Chickpicking

‘Lissen, Mick, bud. I’m gonna learn you something good, today. I’m gonna blast you with knowledge. It’s gonna be like a tidal wave in here. It’s gonna be like… a mallet. On your head. Heads. You get me?’ 

‘I thought we were just going to drink alcohol and be embarrassing in public,’ Mickey said, disconcerted. He shifted into a slightly more comfortable position and sent a wave of muttering awkward bumps and shoves throughout the entire shuttle. 

The shuttle smelt like sweat and oily metal. It was a wide, flat, grey space with dark poles interspersed regularly along that the assorted graspers, holders, claspers, grabbers, and such held tightly onto. Staphas gleamed loudly through the window to Mickey’s side. Colourful civilian transports cut straight lines across space. A fat, steaming barge rolled along in the distance, a black silhouette against Staphas. The anti-inertial engines hummed and sang. 

Steve was curled up comfortably atop Mickey’s head. He was smugly peaceful, draped by Mickey’s earholes, free from the uncomfortable public shuffling everybody else on the shuttle underwent. ‘That’s one of the central steps to our plan, Mick, don’t even worry about it. That comes later. Mick: I’m gonna teach you how to pick up chicks.’ 

‘How to pick up chicks?’ Mickey repeated. 

‘How to pick up chicks,’ Steve confirmed. 

Mickey didn’t have much of an opinion on chicks. He never thought much of them, in specific. He was ambivalent towards them. They seemed nice, in general, at least, which was the most he could ever ask for. 

‘Isn’t this sort of sexist, Steve? No offence to your plan.

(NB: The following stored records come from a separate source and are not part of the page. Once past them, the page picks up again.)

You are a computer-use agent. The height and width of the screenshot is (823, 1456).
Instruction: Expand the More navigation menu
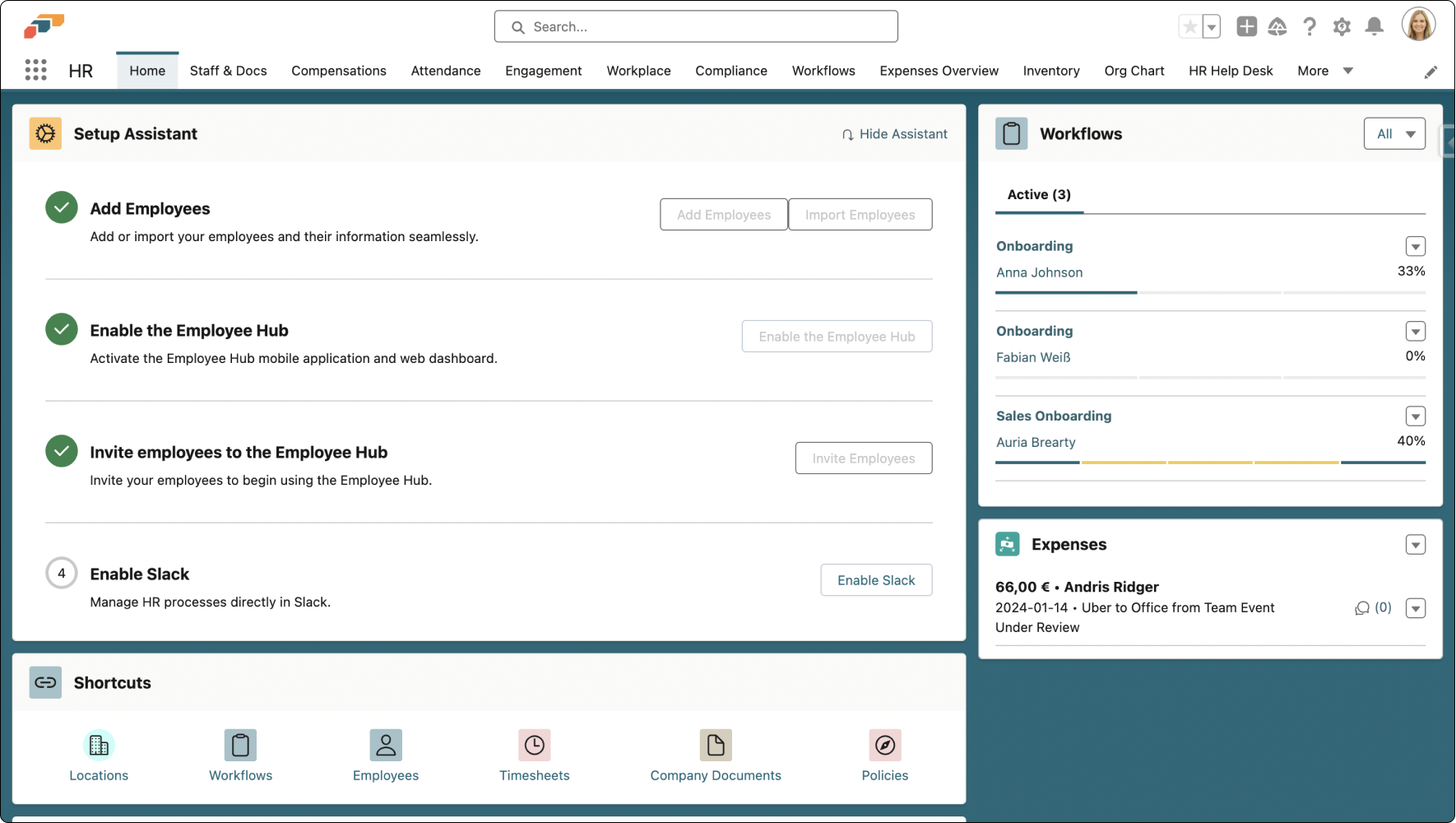pos(1324,71)
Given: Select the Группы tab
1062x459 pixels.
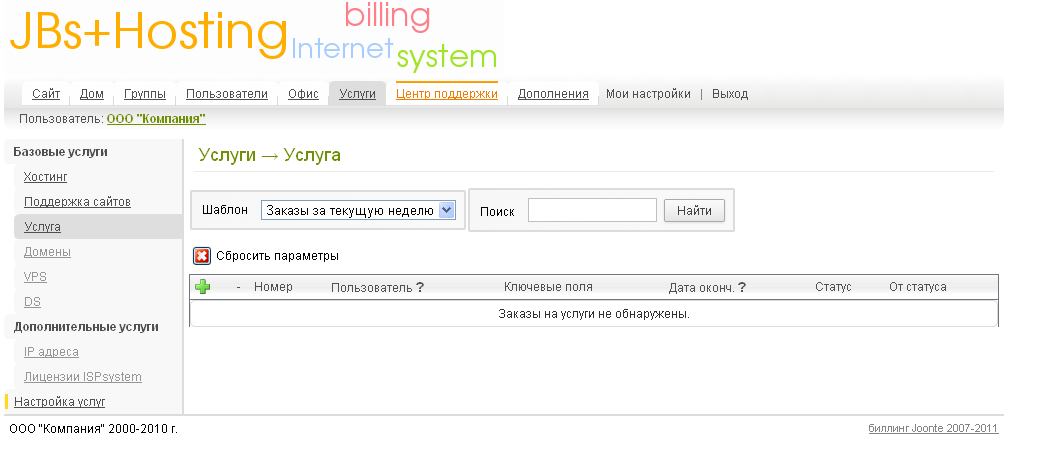Looking at the screenshot, I should (145, 94).
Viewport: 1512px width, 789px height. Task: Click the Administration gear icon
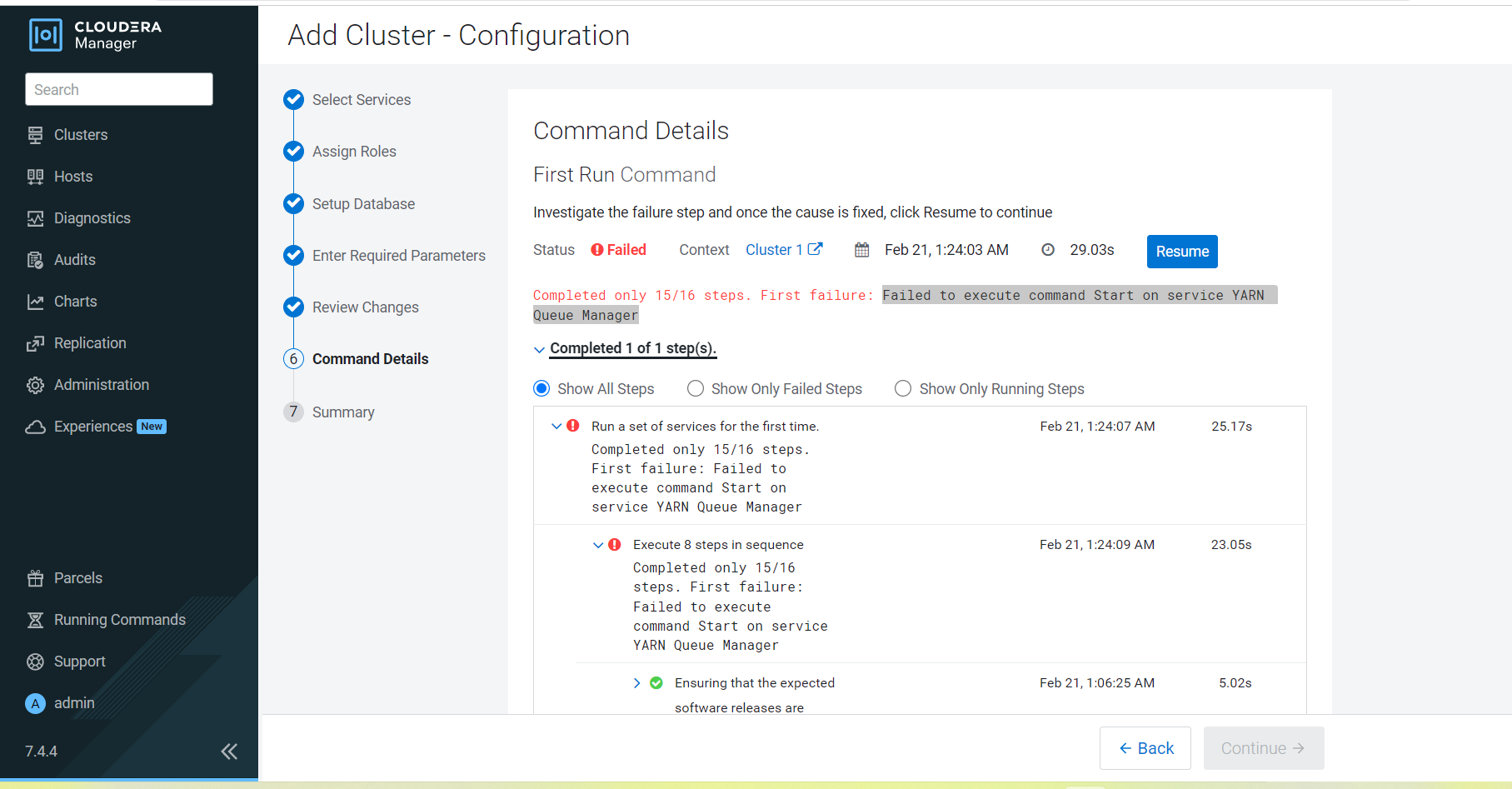tap(35, 385)
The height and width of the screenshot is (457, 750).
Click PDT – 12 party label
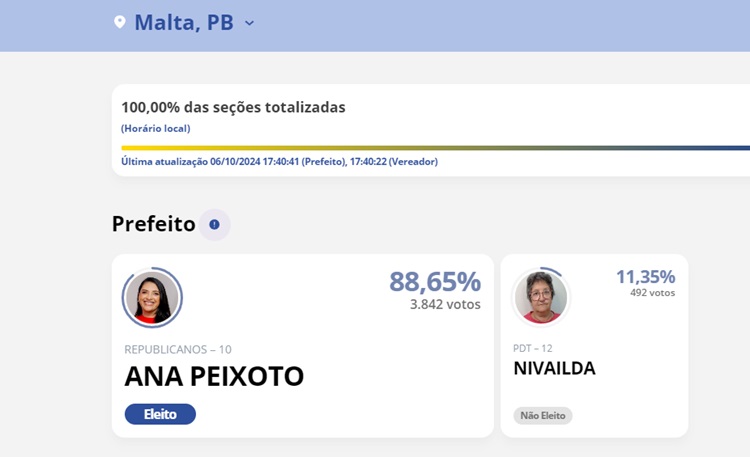(x=532, y=348)
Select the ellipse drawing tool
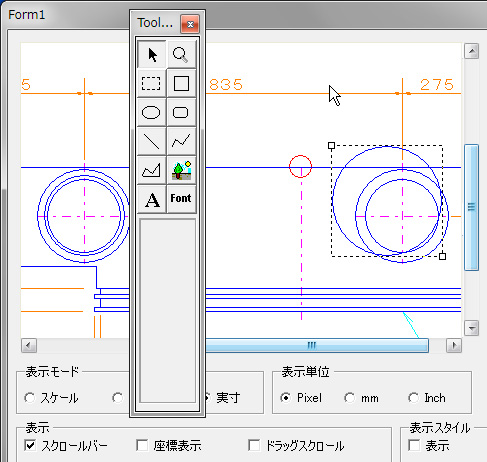This screenshot has height=462, width=487. [152, 112]
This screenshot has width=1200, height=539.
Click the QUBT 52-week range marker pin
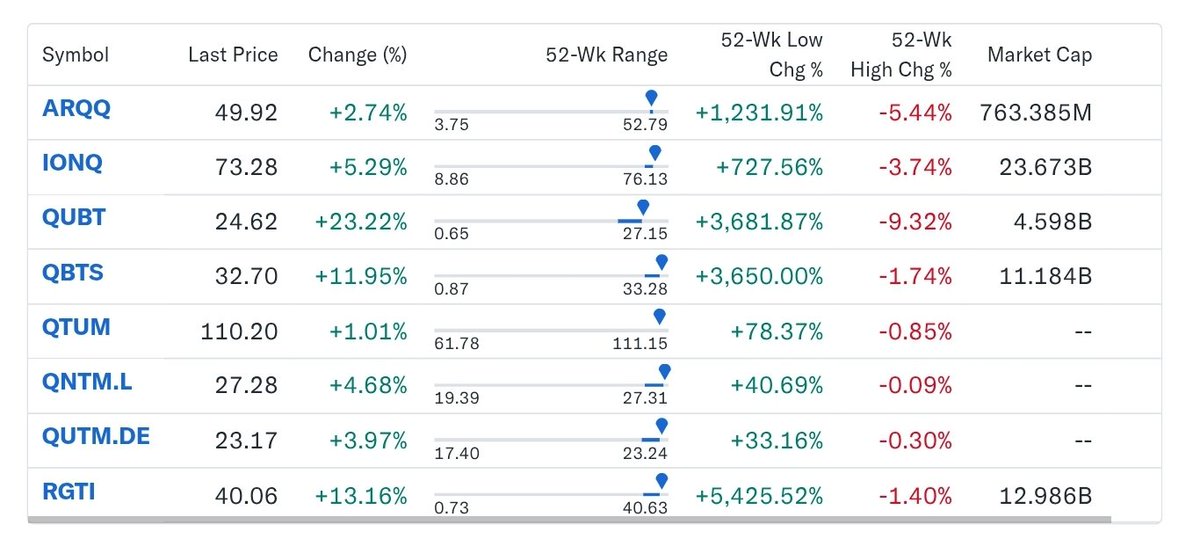click(x=643, y=208)
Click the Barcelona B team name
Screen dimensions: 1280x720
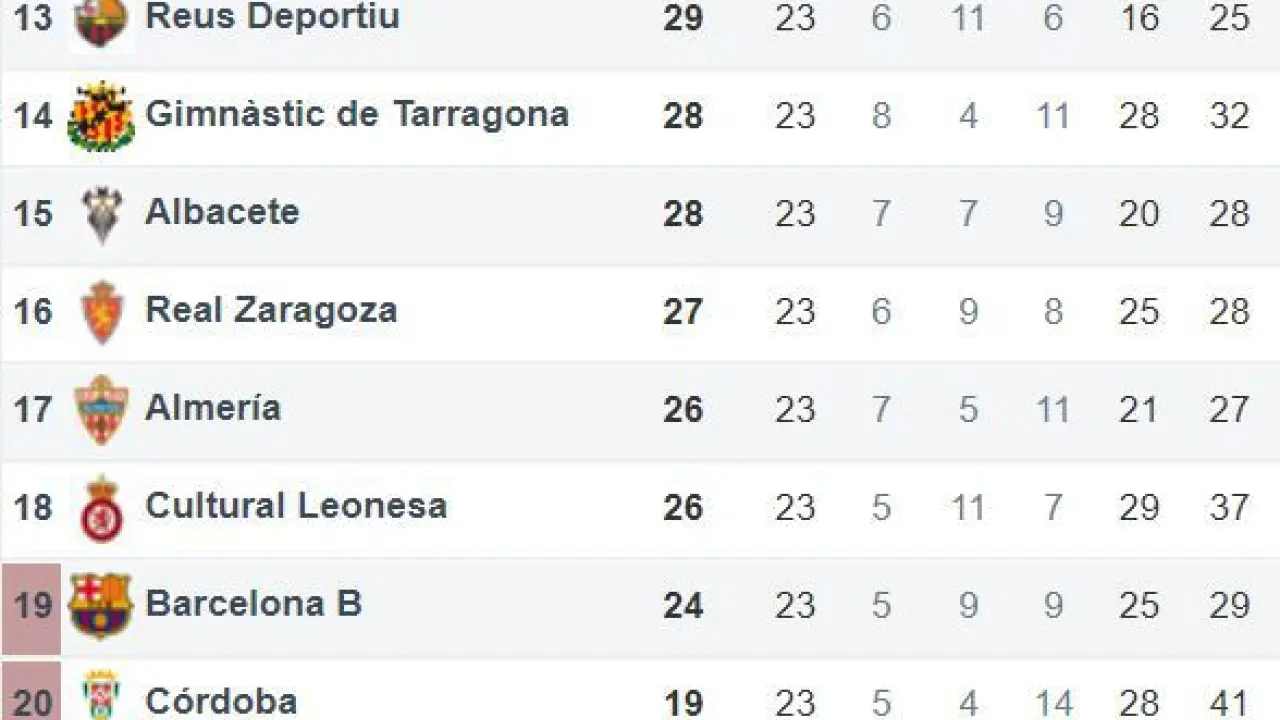[x=253, y=604]
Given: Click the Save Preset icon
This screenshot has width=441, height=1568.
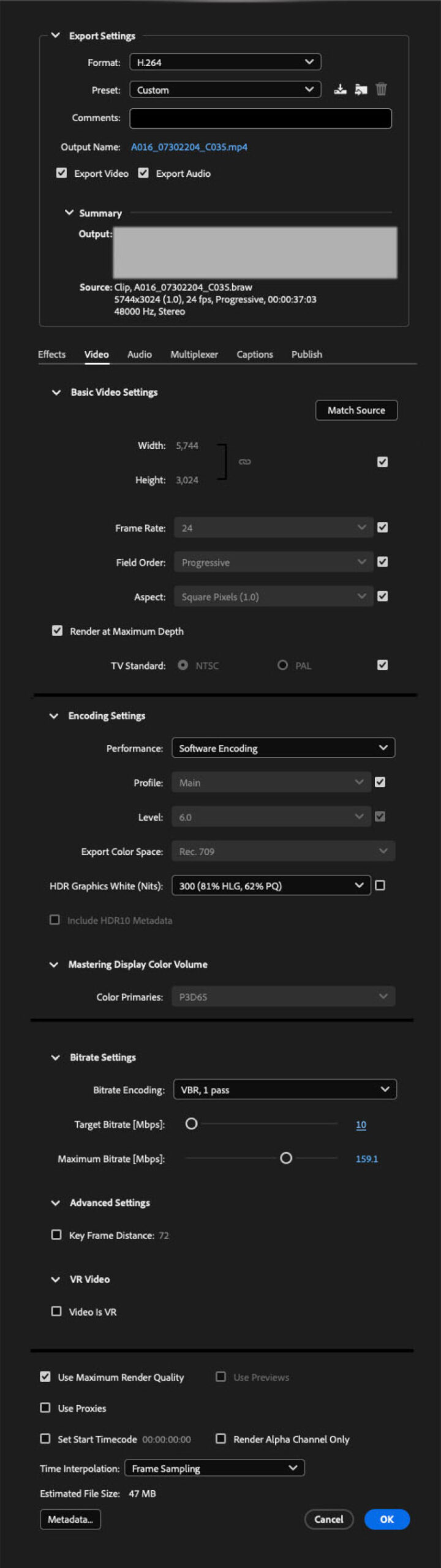Looking at the screenshot, I should coord(340,89).
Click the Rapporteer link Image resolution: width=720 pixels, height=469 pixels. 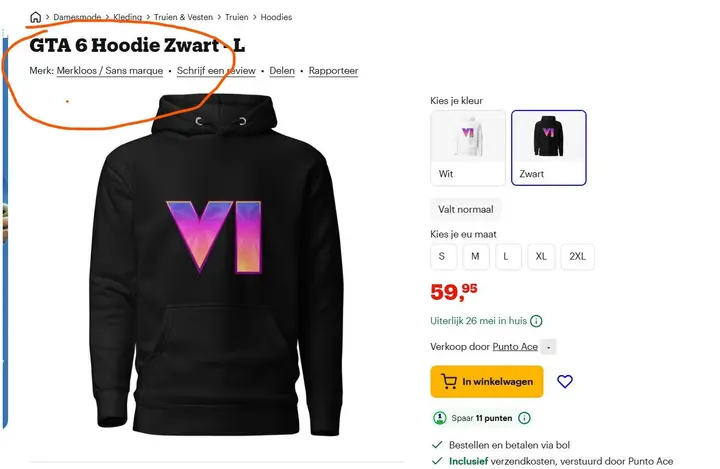tap(333, 71)
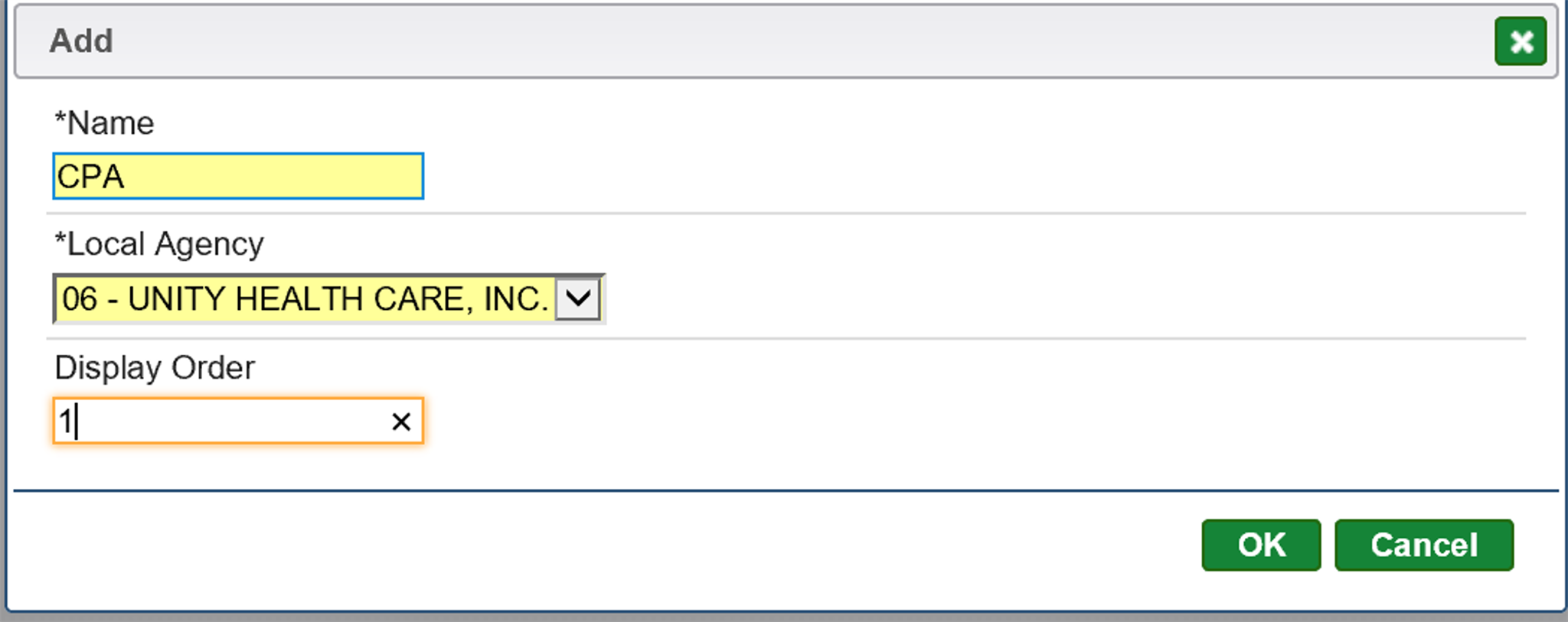Click the empty area of the Add title bar
The image size is (1568, 622).
click(x=766, y=41)
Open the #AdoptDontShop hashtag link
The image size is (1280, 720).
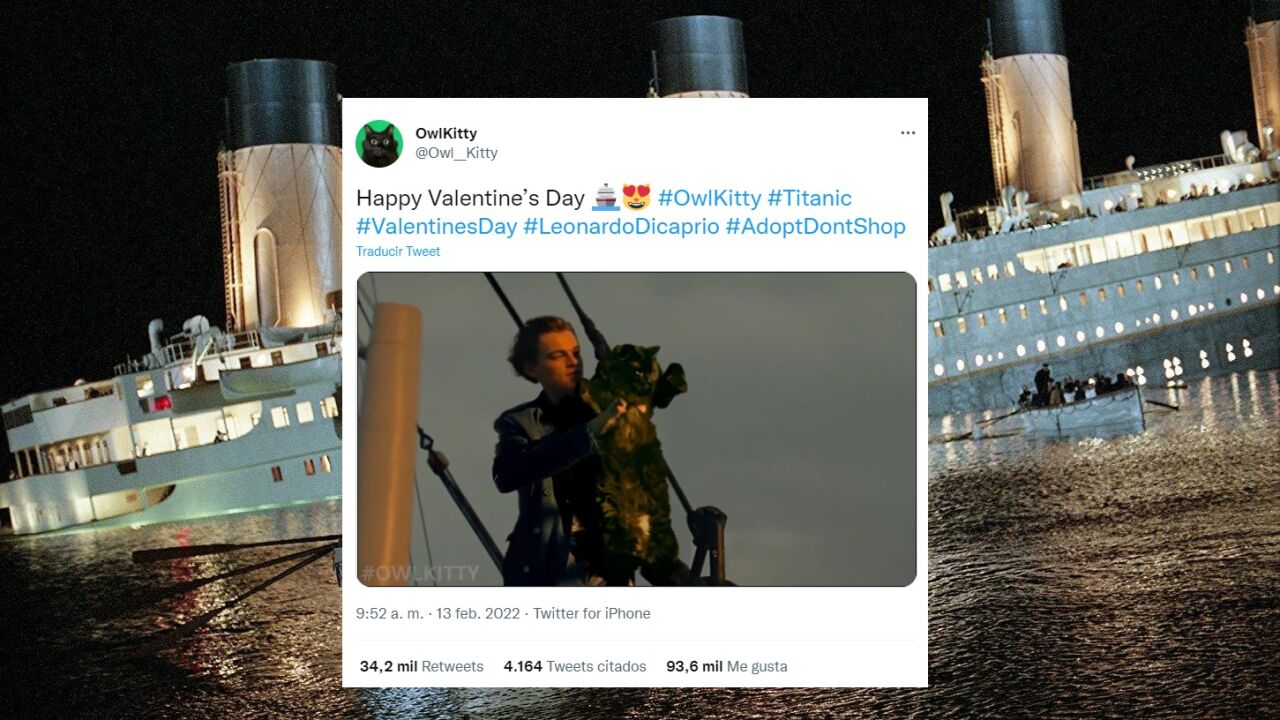click(x=815, y=227)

But, well, it just seems somewhat objectifying towards women.’ 

‘Women?’ Steve paced across Mickey’s head to his earhole. ‘Who said anything about women, bud? A chick, Mick, is anybody you pick. Up.’ He paused for an awkwardly long time. ‘You dig?’ 

Mickey tried to dig it. He scratched his face. ‘So if I picked you up, right now, you’d be my chick?’ 

‘Of course! And you’d be mine. That’s how the chick-to-picker relationship works. It’s all relative, Mick. It’s got its basis in mutual respect and thoughtful decision making. Now, look, we’re nearly at the bar! I’ve been saving up, bud, I’m gonna destroy myself.’ 

Santa Buphowski-11S was one of the many Staphasian City-Stations. They had been developed as a kind of interstellar suburbanisation product. Santa Buphowski-11S looked like a huge tangled mass of welded together middle class housing. Red brickwork and ugly green garage doors and clothes drying on balconies. Grocery stores next to the sort of cafes that had fairy lights and sold drinks in jars. The atmosphere around it was thin and fizzy–faintly blue and tasting somewhat of metal. The shuttle fitted itself into an amorphic, shifting mass of ships. There was a grinding, a thrumming of engines, a shrieking of wind. Buildings loomed up around them. A speeder zipped right past the window and Mickey yelped. 

They came to their stop. The shuttle heaved quietly to itself for a moment and then, suddenly, BANG, it fell to the ground. 

‘Sorry. Sorry. I’m sorry. Pardon me. Sorry. Pardon me,’ Mickey chanted, like a ritual, as he made his way towards the doors. 

They exited the shuttle in a faint cloud of passersby who dispersed hastily and distractedly on their own paths along the roads. They were at a corner, a noisy one, wind-blasted and smelling like urine and smoke. Contrails filled the air. Chemical vapours drifted down from the blaring ships above, dripped, uncomfortably cold and wet. Fat hivebuildings loomed above them. Ominous glowing eyes peered out of the dark holes that dotted them, gazed over Mickey and Steve. One of them wiggled and said:

‘Mickeyyyy baby! How’re ya?’ 

‘I’m doing good!’ Mickey yelled back. 

‘Y’know that guy Mick?’ Steve whispered. 

‘I think!’ Mickey said. 

The bar wasn’t a far walk. It was a tired, slumping kind of building. A neon sign flickered from its ceiling: THE GROANING SKINSHEET. The windows were smoky and grimy and one suddenly exploded. A rough, bedraggled form tumbled to the ground, covered in glass shards. They stood up, brushed themself off, adjusted an eyepatch, and glared horribly at them. 

‘Terrible glass. Very fragile. Papery texture. Three out of ten, would not recommend,’ they explained, before huffing, stretching, and walking away. 

Mickey stood at the door, terrified, until Steve explained gently to him that the amount of barfights a bar had actually reflected an increased quality in the bar itself. Mickey could do nothing but agree with that and was practically forced to enter.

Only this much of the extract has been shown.